RFID door lock project

Hardware | Software

Making the interface board

Note the small red circuit board - this is a level converter bought for £1.50 online, allowing me to run the RFID board at 5v without grying the 3.3v UART of the RaspberryPi. The reader would run at 3.3v, but with slightly reduced range

Finding an enclosure

Stand-offs installed to mount the backing board to

Making a backing board

The backing board. Securing all kit to this makes mounting the box itself to a wall (if required) easier, since the whole board can be lifted out. I made mine from the mdf at the back of a cheap picture frame.

Getting the circuits ready

Laid out on the table ready for boxing up

Mounting in the box

Partially installed...

Holes for power and comms cut using a cone drill. DIN sockets with varying pin numbers were used for the maglock, button, and RFID reader respectively to ensure the correct connections are always made. Standard UTP (stranded) was used for the cabline, since it is easy to find

Fully installed. Note that powerto the pi is via the micro USB. Initially I powered the Pi via the GPIO 5v line, but this bypasses all voltage protection, and a killed a Pi that way. Seemed to make sense to use the 'proper' power connector after that!
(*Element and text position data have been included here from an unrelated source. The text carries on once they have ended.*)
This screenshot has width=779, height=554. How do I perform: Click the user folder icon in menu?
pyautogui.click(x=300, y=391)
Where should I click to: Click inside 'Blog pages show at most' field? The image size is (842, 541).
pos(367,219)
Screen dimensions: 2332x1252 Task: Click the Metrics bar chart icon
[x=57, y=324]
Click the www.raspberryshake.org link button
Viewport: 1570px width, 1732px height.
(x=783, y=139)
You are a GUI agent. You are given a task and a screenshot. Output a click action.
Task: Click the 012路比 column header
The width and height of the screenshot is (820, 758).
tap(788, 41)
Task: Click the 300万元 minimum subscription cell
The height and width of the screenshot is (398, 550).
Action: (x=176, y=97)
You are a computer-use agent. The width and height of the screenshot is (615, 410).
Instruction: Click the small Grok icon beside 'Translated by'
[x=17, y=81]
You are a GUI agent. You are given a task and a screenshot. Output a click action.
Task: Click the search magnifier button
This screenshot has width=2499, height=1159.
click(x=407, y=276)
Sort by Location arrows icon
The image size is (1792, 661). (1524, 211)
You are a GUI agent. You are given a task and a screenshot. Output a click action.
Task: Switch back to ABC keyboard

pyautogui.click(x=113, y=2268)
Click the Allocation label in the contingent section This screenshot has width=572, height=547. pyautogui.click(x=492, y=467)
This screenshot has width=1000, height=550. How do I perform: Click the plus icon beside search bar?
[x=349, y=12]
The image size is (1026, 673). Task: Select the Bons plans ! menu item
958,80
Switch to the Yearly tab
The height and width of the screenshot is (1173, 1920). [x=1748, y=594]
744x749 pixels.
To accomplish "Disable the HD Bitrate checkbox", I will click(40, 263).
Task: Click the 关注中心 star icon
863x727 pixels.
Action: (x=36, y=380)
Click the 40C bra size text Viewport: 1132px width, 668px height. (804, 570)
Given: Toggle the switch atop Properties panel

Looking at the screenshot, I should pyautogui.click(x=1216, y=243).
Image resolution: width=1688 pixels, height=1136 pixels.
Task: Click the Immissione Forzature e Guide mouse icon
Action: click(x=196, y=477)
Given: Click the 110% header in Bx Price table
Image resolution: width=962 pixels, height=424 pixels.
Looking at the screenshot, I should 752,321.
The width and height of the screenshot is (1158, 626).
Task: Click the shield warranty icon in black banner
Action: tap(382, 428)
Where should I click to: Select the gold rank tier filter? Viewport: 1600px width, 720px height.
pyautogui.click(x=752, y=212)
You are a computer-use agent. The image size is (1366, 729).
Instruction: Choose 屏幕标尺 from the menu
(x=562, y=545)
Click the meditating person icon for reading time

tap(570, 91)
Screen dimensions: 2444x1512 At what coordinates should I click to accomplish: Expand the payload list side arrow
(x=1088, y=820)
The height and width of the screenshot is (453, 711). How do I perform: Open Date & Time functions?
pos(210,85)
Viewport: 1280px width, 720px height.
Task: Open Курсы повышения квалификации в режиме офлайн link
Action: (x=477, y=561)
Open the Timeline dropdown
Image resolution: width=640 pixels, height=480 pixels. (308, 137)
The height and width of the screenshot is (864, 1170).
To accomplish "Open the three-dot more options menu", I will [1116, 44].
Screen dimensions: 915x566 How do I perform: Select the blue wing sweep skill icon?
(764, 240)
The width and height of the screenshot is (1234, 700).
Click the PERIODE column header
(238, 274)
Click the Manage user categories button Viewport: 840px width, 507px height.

Note the 120 ohm load resistor across the 12v output. This is very important! According to the datasheet, the 5v regulation does not kick in on this SMPS until the 12v output is at 10% load. This means that if the maglock is not connected, then the 5v output can be up to 6.5v. I killed a raspberry PI this way!

Wiring up peripherals

The maglock. This has a nominal 280kg holding force and draws ~450mA. It was bought on ebay for ~£30

The internals of the RFID reader. The reader itself uses 5v or 3v TTL logic. I'm running it on 5v, as it gives slightly better range. However, the Pi uses 3,3v logic, which means some level conversion is required at the Pi end. The buzzer is also mounted here. Connections are:

The box was from maplin, and was a perfect fit...after trimming the corners of the antennae board slightly. Luckily this was possible without impinging upon the tracks at all

The closed RFID reader. Box was from maplin for ~£5. One of the 4 lid screws has been replaced by a bicolour indicator LED

All done!

The assembled unit, ready for installation The push button directly interrupts power to the lock, ensuring that the system is fail-safe in the event of emergency. However, if the pi is functioning as normal, it will detect this press, and hold the lock open on button release for an additional few seconds. Thelock is held open for 5 seconds on swipe of a valid RFID card.